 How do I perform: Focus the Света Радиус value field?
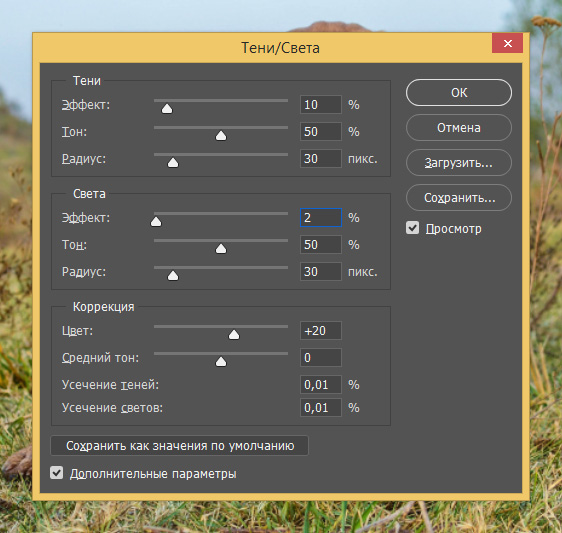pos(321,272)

== == ==

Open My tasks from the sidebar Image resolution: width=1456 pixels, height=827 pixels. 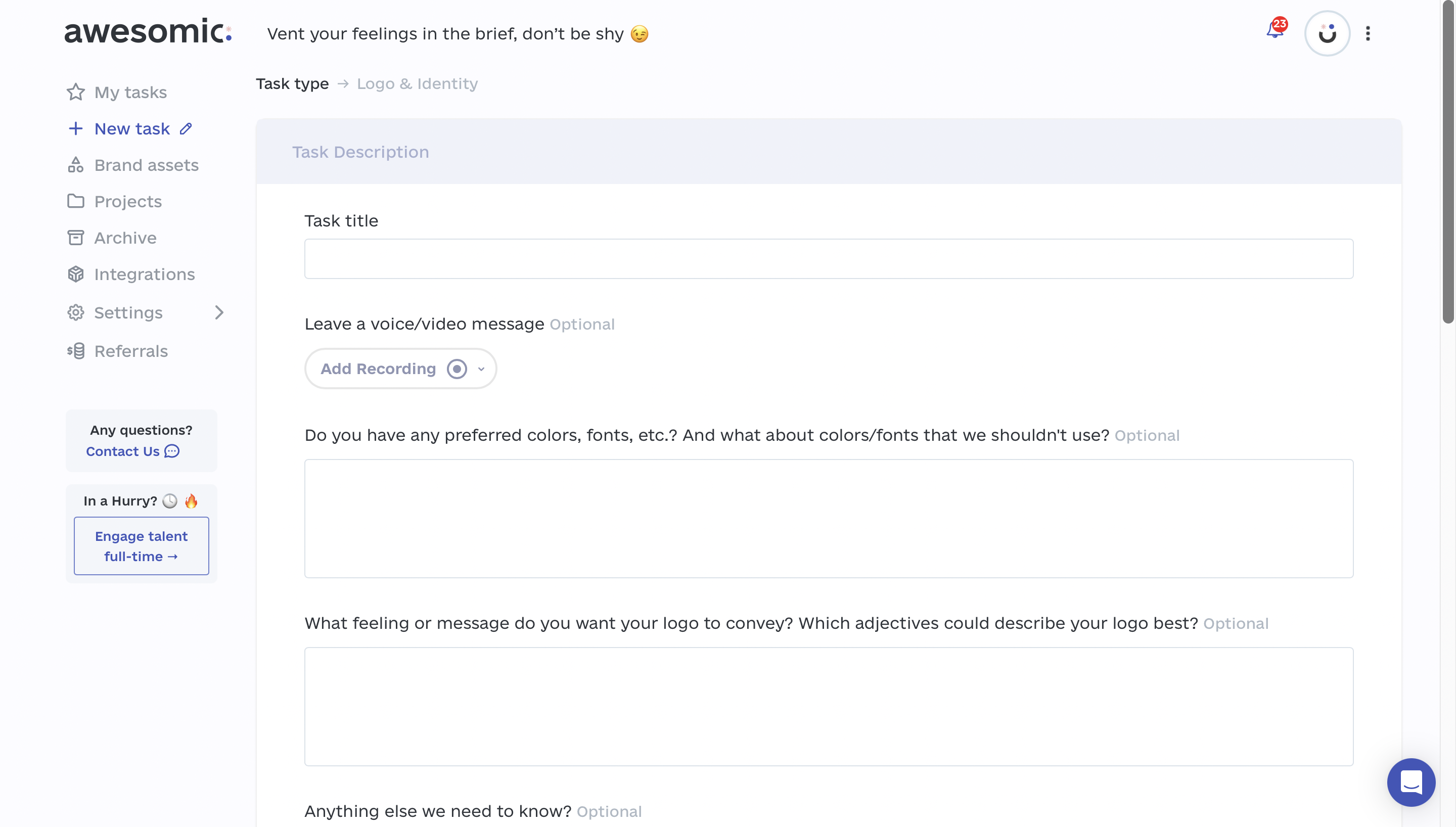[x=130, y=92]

== == ==

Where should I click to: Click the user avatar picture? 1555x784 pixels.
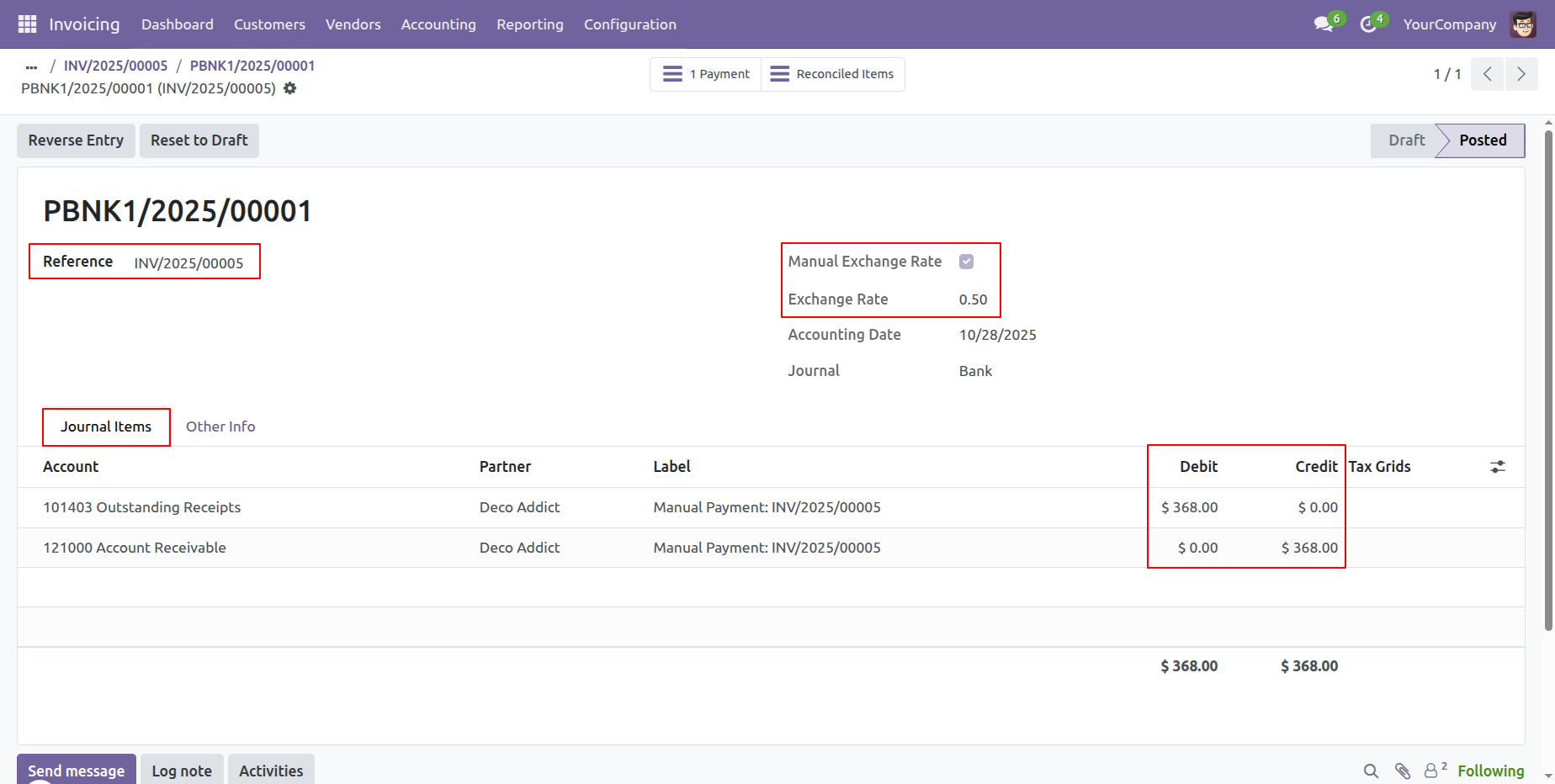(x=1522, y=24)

== == ==

Exercise description: Repeat the stretch from the row containing "How do I perform: Focus" through the row containing "pos(321,272)", swapping "value field" for "input box" and leaving everything else unchanged. Leave the pictures out of your answer.

Complete response:
 How do I perform: Focus the Света Радиус input box?
pos(321,272)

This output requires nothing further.